Piyanist, 2002 Cannes Film Festivali’nde Altın Palmiye almış ve En İyi Film dalında Oscar’a aday gösterilmiş bir filmdir. Yahudi Piyanist Vladislav Szpilman’ın gerçek yaşam öyküsünü anlatan film, savaşın en korkutucu yüzünü gözler önüne seriyor. Zira Kendi ülkesinde çok ünlü, çok beğenilen, yetenekli Piyanist, İkinci Dünya Savaşı esnasında esir kamplarına götürülmekten bir tesadüf eseri kurtulur ve artık yaşamı asla eskisi gibi olmayacaktır.

2. La Vita é Bella – 1997 (Hayat Güzeldir)

Guido, çok zeki sempatik ve hayat dolu genç bir erkektir ve gönlünü büyüleyici güzellikteki öğretmen Dora’ya kaptırır. Dora’nın ailesi kızları ve Guido arasındaki aşka ve evliliğe karşı çıkarlar. Ancak Guido tüm engelleri aşar ve Dora ile evlenir. Bir de erkek çocukları olur; hayat gerçekten de güzeldir. Ancak kısa bir süre sonra İkinci Dünya Savaşı ortaya çıkar ve tüm yaşamları alt üst olur. Zira Guido, Yahudi’dir ve bu sebeple de esir kampına götürülürler. Dora, kampta kadınların bulunduğu bölümde, Guido ve oğlu da erkeklerin bölümündedir. Guido, oğlunu korkutmak, üzmek, ümitsizliğe sevk etmemek için, bunun bir savaş değil, oyun alanı olduğu yalanını söyler ve bu oyunu kazanırlarsa çok büyük bir tank kazanacaklardır. Esaret ve işkenceler, umut, hayat sevgisi, evlat sevgisi ve aşka karşı!

1. Grave of The Fireflies – 1988 (Ateş Böceklerinin Mezarı)

Akiyuki Yosaka, İkinci Dünya Savaşı esnasında kız kardeşini kaybeder ve bu kız kardeş açlıktan ölmüştür. Ateş Böceklerinin Mezarı da, savaş döneminde açlıktan ölen küçük kız kardeşinden özür dilemek isteyen ağabey Akiyuki Yosaka’nın otobiyografik romanı Hotaru no Haka’dan uyarlanmış bir filmdir.

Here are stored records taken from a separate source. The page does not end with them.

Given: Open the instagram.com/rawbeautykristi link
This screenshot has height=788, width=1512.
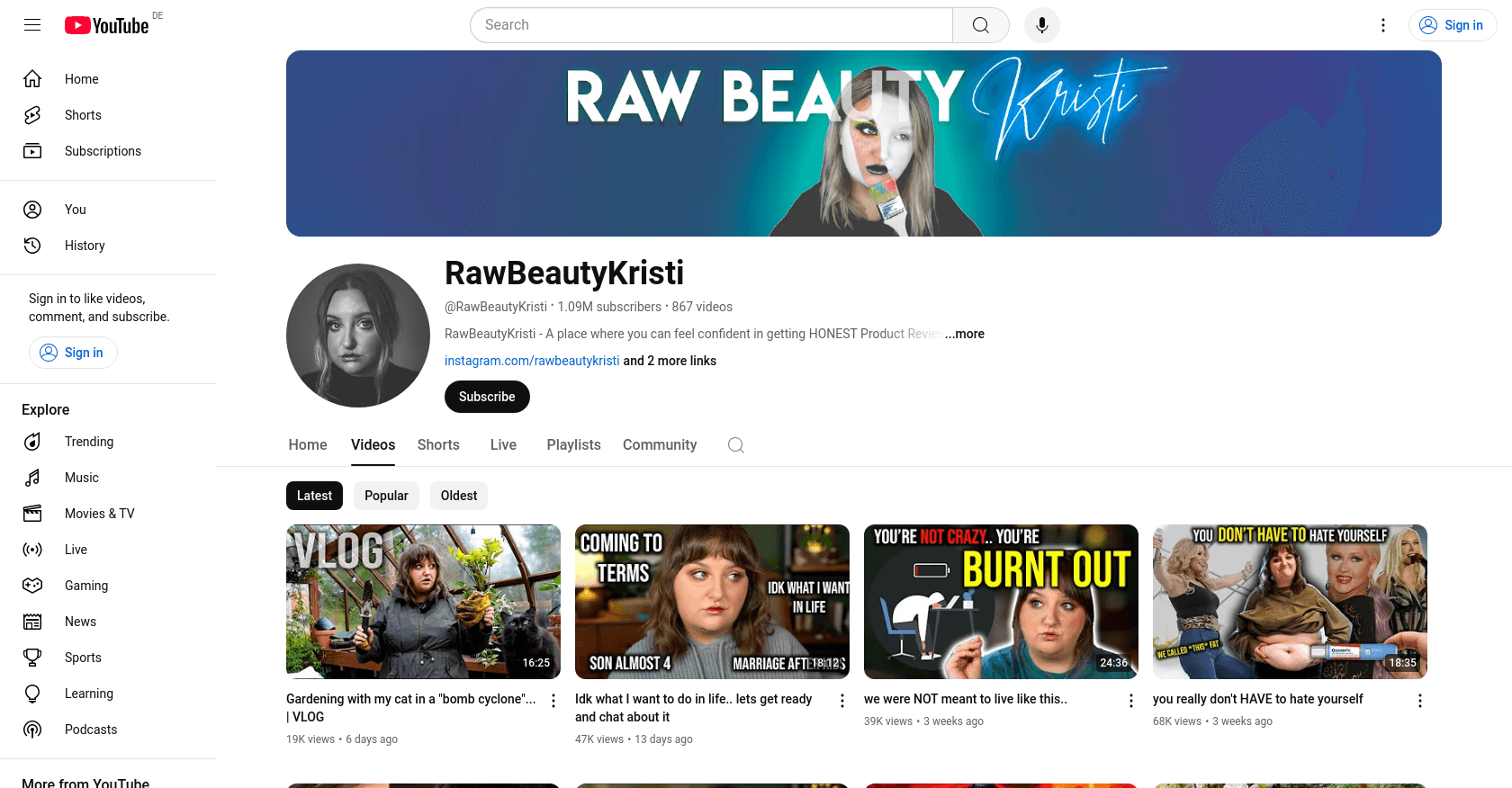Looking at the screenshot, I should tap(531, 361).
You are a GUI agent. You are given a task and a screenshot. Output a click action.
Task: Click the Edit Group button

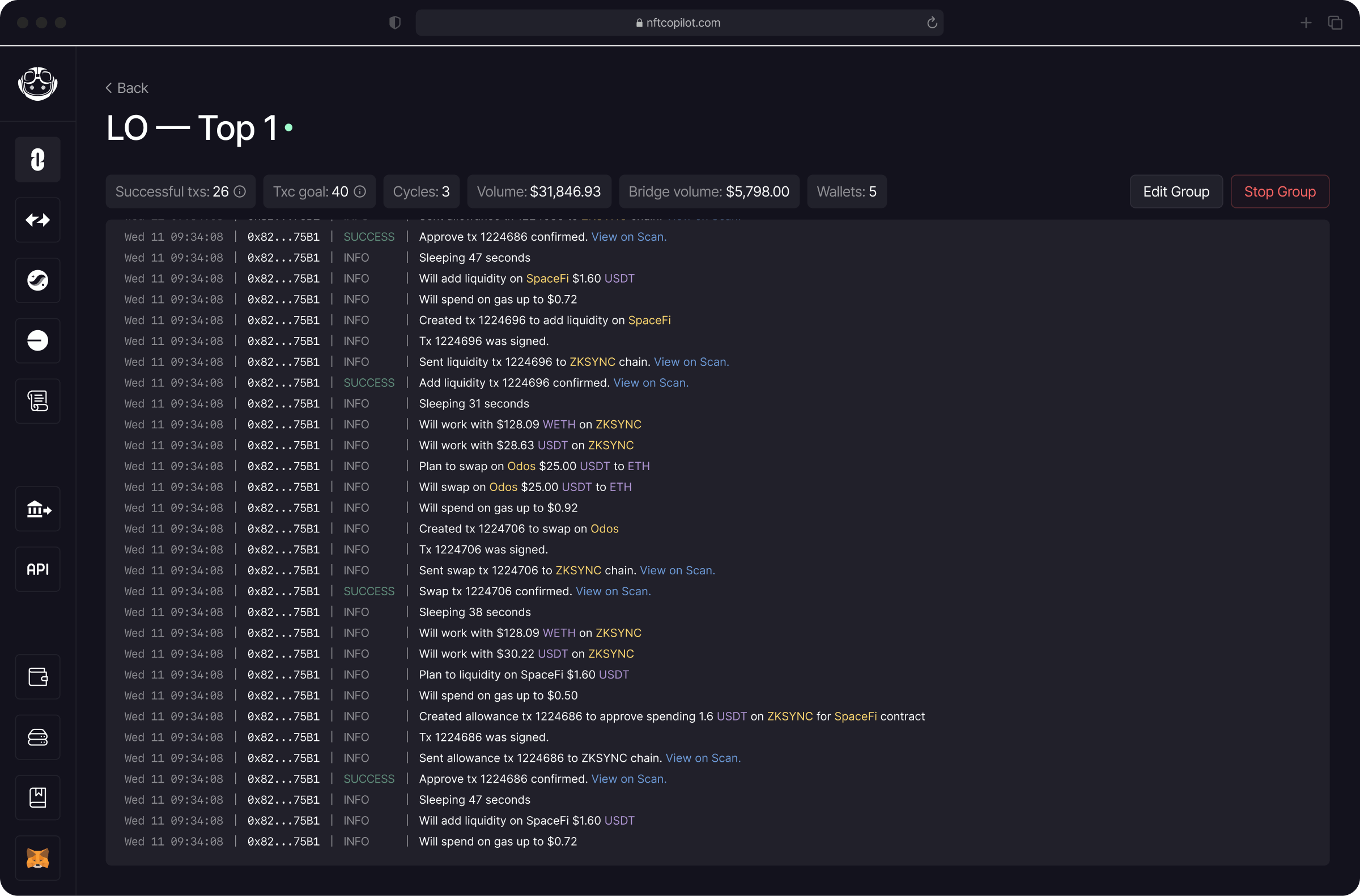[1176, 191]
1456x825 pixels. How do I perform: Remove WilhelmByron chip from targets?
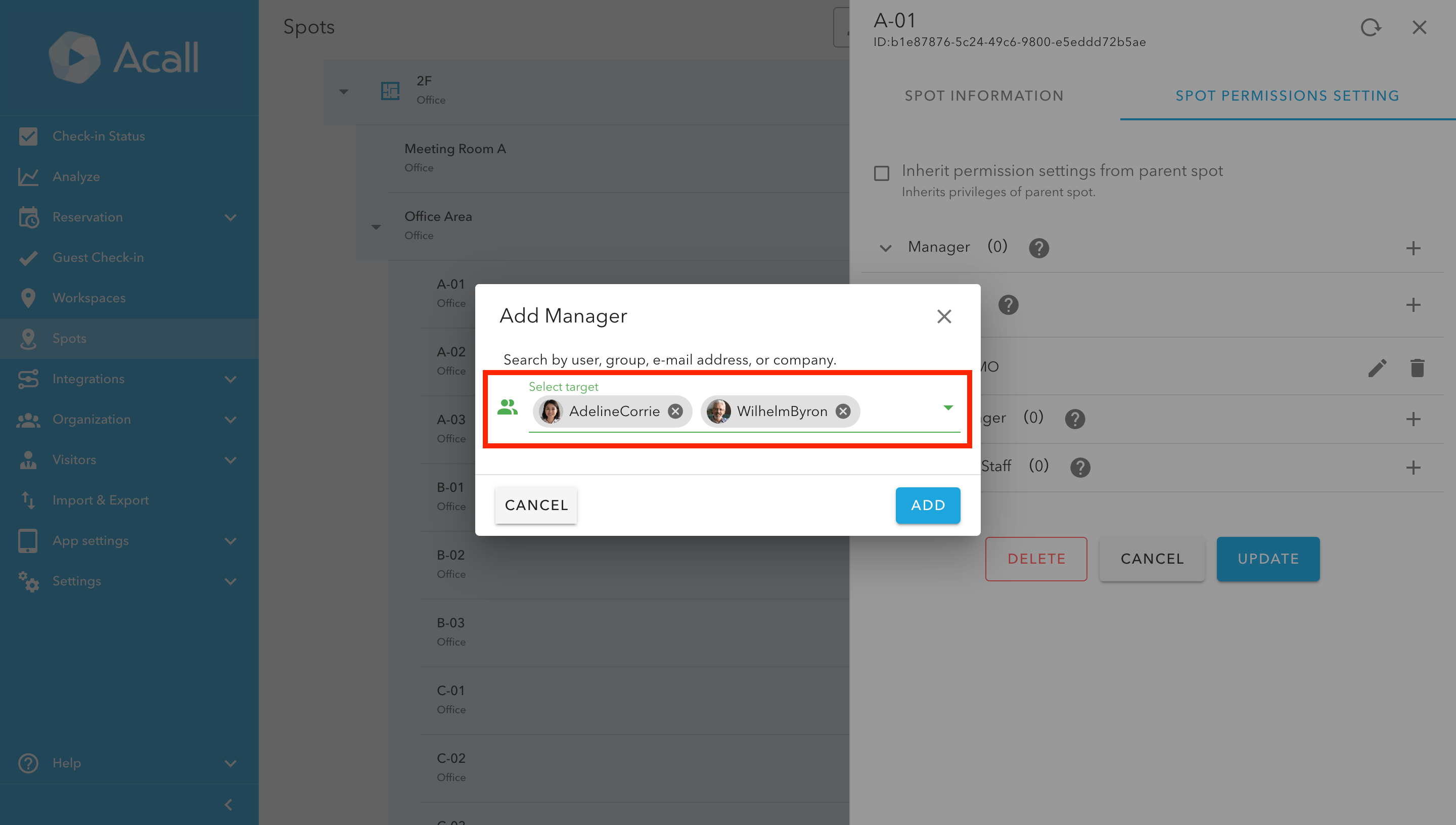(x=843, y=411)
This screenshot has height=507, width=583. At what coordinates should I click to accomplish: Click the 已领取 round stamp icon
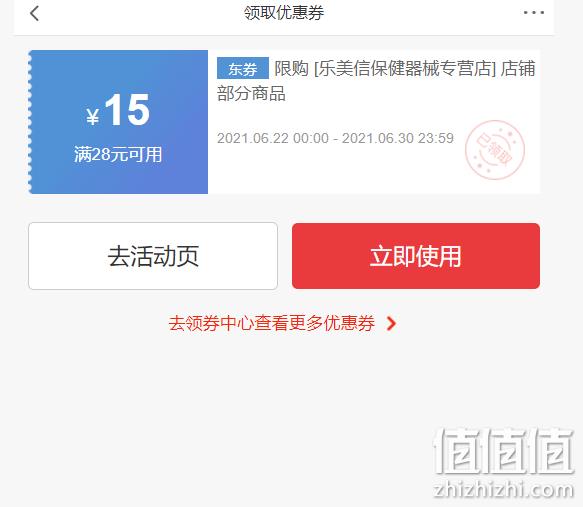(495, 150)
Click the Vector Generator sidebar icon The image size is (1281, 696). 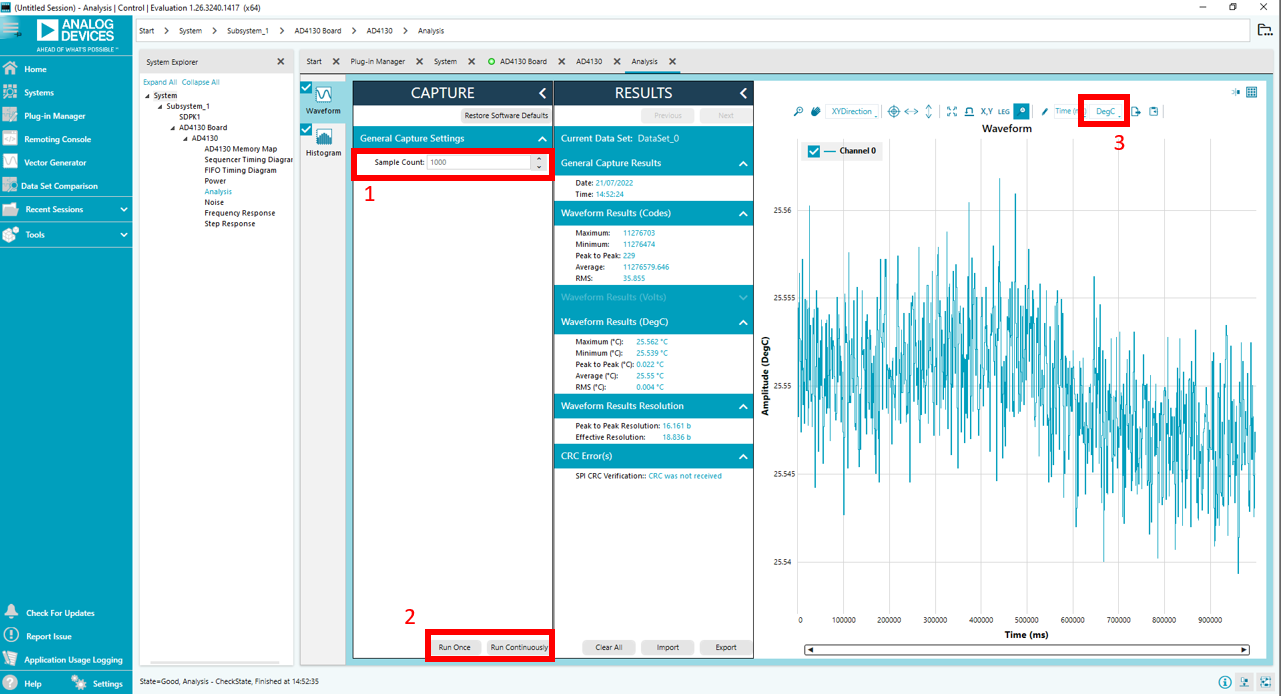[10, 162]
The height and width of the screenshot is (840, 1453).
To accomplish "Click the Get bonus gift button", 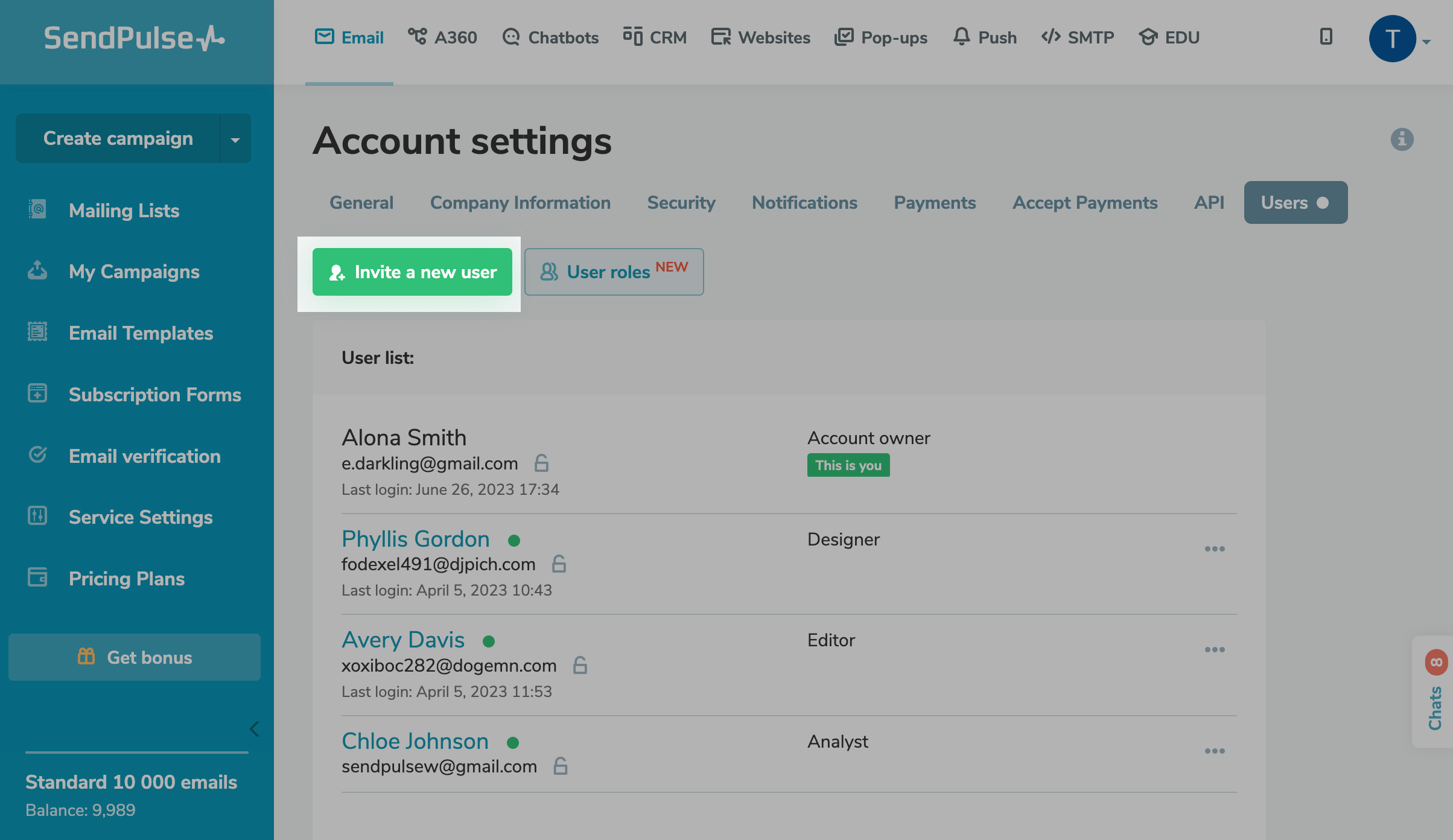I will pos(135,657).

Japon yönetmen Isao Takahata’nın yönettiği Ateş Böceklerinin Mezarı adlı film; İkinci Dünya Savaşı’nın, ailelere, çocuklara, masum insanlara neler kaybettirdiğinin tam bir izahı. Hatta filmin en sonundaki en acı son, daha en başından yüreklerde hissediliyor. Zira biri on dört, diğeri dört yaşında iki kardeşin babaları savaşa gider, anneleri de yine bu savaşın uzantısı olan bir hava saldırısında ölür.

Çocukların bir teyzesi vardır ve ilk zamanlarda onunla birlikte yaşamaya başlarlar. Ancak talihsizlikler bu iki kardeşin yakasını bırakmaz, teyzesinin evindeki yaşam onları mutsuz eder. Kardeşler için geriye tek seçenek kalmıştır: Birlikte yaşamak, birlikte savaşmak. Onlar için asıl savaş bundan sonra başlayacaktır. Çünkü ağabey tarlalardan yiyecek çalsa, savaş artığı evlerden hırsızlık yapsa da kardeşinin açlıktan ölmesini engelleyemez. Tüm dünya genelinde en sarsıcı dram, dramatik film denilince ilk akla gelen, gözlerde yaş bırakmayan bir kurgu, inanılmaz gerçeklikte oyunculuklar ve savaşın acımasız yüzü..! Özellikle de filmin sonunda kardeşlerin ruhlarının birlikte, güzel giyimli, bakımlı bir şekilde beliren görüntüleri “neden savaş” sorusunu yeniden sorduruyor.